А что же ее преступление? Неужели и вправду она совершила его? Теперь это, кажется, уже не вызывает сомнений, ибо ее осудил беспощадным судом такой почти авторитетный исследователь, как Михаил Лемке. Обвиняя ее в этой уголовной афере, Лемке привел убийственный для нее документ: письмо самого Некрасова, где, как мы видели, обвинение высказано с неотразимой и ошеломляющей ясностью.

Документ огромного значения; но все же, вчитываясь в него, не забудем, что он относится к той самой женщине, о которой в старости, гораздо позднее, через 10-12 лет, Некрасов сказал с благодарностью:

Все, чем мы в жизни дорожили,

Что было лучшего у нас -

Мы на один алтарь сложили,

И этот пламень не угас!

Мог ли он так отзываться об опозорившей его вульгарной аферистке? Стал ли бы он говорить о пламени, о жертвеннике-алтаре, куда они оба сложили все самое святое, если бы он действительно думал о ней то, что у него написалось в опубликованном у Лемке письме? Разве он сошелся бы с ней через несколько месяцев, разве зажил бы с ней по-прежнему, если бы сам хоть отчасти верил в те необдуманные и жестокие слова, которые вырвались у него в этом письме? Не ясно ли, что все это письмо есть один из эпизодов их романа, одна из их супружеских ссор, которых у них было множество и которые не только не мешали их дружбе, но, напротив , по признанию Некрасова, даже укрепляли ее:

После ссоры так полно, так нежно

Возвращенье любви и участья...

 

Мы видели, что чуть не все их сожительство проходило в таком чередовании примирений и ссор, и мало ли чего в течение этих пятнадцати лет ни наговорили друг другу в запальчивости эти сварливо-влюбленные люди, мало ли каких безумных упреков ни швыряли они друг другу в лицо, - особенно он, постоянно больной ипохондрик!

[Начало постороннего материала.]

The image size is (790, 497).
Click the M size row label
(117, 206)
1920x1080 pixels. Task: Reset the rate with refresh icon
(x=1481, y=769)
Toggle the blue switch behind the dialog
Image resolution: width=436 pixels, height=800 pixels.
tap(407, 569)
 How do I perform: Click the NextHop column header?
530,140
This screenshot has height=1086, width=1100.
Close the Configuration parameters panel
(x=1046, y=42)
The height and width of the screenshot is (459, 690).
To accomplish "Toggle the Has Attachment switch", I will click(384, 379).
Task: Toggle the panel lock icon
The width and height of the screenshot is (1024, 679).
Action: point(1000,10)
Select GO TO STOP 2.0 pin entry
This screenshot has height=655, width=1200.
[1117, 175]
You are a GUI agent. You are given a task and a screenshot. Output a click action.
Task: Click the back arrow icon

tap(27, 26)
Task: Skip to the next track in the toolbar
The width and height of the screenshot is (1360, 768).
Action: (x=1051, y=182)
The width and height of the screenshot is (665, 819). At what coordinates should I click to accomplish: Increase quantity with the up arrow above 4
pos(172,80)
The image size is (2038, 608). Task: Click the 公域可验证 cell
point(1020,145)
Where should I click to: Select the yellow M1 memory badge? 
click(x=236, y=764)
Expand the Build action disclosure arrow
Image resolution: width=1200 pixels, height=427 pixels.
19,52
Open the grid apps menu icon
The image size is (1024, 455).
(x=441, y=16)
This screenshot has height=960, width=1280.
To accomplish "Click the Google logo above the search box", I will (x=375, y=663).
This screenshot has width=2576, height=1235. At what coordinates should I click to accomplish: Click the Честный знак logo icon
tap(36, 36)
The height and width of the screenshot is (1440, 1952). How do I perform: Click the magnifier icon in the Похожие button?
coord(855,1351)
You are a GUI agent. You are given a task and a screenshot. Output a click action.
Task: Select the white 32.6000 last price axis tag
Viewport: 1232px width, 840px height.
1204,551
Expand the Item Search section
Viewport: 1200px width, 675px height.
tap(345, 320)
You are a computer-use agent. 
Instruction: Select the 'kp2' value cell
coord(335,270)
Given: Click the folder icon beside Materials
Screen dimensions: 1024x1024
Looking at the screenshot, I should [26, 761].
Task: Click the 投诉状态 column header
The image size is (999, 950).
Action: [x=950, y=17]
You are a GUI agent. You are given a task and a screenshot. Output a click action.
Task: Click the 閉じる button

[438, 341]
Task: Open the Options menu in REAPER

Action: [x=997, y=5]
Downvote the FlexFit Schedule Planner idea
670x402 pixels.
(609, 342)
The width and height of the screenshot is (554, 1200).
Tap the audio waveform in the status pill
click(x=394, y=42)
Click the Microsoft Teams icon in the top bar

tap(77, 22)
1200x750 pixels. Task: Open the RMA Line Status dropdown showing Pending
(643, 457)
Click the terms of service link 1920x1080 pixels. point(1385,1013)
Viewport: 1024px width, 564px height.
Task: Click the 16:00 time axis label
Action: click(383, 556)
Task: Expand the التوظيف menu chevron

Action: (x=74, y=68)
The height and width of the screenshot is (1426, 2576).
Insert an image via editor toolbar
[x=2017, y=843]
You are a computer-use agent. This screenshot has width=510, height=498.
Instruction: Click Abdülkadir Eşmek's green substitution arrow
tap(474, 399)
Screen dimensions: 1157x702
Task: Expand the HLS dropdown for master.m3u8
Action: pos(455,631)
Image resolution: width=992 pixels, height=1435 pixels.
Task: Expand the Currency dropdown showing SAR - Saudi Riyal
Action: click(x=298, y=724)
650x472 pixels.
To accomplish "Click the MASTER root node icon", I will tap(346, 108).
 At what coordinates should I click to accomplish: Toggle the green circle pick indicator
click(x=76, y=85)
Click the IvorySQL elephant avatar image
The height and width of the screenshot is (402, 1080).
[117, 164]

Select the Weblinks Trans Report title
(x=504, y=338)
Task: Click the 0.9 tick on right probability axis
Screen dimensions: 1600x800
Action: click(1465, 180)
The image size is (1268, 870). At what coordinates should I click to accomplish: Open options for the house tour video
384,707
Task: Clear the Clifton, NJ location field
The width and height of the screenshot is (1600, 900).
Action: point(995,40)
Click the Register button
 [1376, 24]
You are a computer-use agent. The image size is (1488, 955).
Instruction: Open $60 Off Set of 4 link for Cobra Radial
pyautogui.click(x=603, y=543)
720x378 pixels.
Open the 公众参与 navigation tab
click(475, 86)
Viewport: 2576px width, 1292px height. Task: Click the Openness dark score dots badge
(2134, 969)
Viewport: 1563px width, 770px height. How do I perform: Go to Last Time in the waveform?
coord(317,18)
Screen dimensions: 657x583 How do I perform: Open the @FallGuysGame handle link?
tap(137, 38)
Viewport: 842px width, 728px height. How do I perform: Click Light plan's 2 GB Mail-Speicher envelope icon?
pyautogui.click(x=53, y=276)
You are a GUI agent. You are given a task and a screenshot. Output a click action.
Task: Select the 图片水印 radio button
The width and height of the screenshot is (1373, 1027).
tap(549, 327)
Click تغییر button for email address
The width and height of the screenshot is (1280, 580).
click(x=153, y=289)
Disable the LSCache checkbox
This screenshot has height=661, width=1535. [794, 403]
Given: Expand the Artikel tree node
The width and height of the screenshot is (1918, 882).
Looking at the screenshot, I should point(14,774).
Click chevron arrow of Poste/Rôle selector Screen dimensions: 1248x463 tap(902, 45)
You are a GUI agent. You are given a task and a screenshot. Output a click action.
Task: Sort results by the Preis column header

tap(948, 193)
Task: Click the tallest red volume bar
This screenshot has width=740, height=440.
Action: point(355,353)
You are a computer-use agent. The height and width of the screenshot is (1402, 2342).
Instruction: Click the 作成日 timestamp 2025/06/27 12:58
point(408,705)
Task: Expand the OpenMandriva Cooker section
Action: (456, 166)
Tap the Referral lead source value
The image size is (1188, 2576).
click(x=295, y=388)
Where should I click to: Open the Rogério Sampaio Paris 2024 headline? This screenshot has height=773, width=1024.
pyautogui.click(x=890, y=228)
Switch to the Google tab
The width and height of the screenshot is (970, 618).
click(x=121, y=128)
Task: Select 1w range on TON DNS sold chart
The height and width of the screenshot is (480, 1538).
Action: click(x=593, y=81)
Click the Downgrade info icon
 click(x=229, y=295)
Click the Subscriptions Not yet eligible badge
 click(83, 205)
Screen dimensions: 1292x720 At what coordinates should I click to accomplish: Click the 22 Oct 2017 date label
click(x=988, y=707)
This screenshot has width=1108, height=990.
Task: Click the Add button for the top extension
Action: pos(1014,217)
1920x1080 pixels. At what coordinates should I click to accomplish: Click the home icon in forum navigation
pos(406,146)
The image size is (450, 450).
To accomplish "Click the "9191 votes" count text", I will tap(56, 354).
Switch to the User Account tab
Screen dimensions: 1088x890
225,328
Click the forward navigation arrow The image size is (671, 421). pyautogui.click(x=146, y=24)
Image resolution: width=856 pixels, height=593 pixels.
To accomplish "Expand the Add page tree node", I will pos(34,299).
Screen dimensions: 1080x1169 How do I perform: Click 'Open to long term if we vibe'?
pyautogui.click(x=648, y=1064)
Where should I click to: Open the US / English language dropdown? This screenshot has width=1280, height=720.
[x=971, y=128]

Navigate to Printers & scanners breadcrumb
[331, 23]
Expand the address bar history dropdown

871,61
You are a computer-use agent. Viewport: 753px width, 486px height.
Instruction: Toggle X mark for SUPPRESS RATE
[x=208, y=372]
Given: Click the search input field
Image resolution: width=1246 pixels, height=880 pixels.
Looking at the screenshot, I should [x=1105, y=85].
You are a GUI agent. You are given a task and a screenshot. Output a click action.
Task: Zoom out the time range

Разве вправе исследователь безо всякой проверки, как некую объективную истину, заносить на скрижали истории эти упреки и жалобы? Да и откуда мы знаем, что отвечала она на гневные нападки Некрасова! Может быть, по обычаю супружеских ссор, она тогда же написала ему: "нет, это ты, ты, ты виноват во всем, ты втянул меня в это темное дело, ты погубил мою жизнь". Неужели от такого письма, если бы его нашел Мих.Лемке, зависела бы вся репутация Некрасова? А она высказывала ему такие упреки не раз; не дальше как в том же году он записал в одном стихотворении, что ее "необузданная речь сливается в ужасные упреки, жестокие, неправые". В чем эти упреки заключались, видно из его оправданий:

Постой!

Не я обрек твои младые годы .

На жизнь без счастья и свободы,

Я друг, я не губитель твой!..

Но ты не слушаешь...

Упреки исходили от обеих сторон, и покуда мы не выслушали другой стороны, какая нашему приговору цена?

Вообще, Мих.Лемке напрасно с таким простодушием полагается безо всякой проверки на обнародованный им документ. Для нас, например, многое в этом документе сомнительно.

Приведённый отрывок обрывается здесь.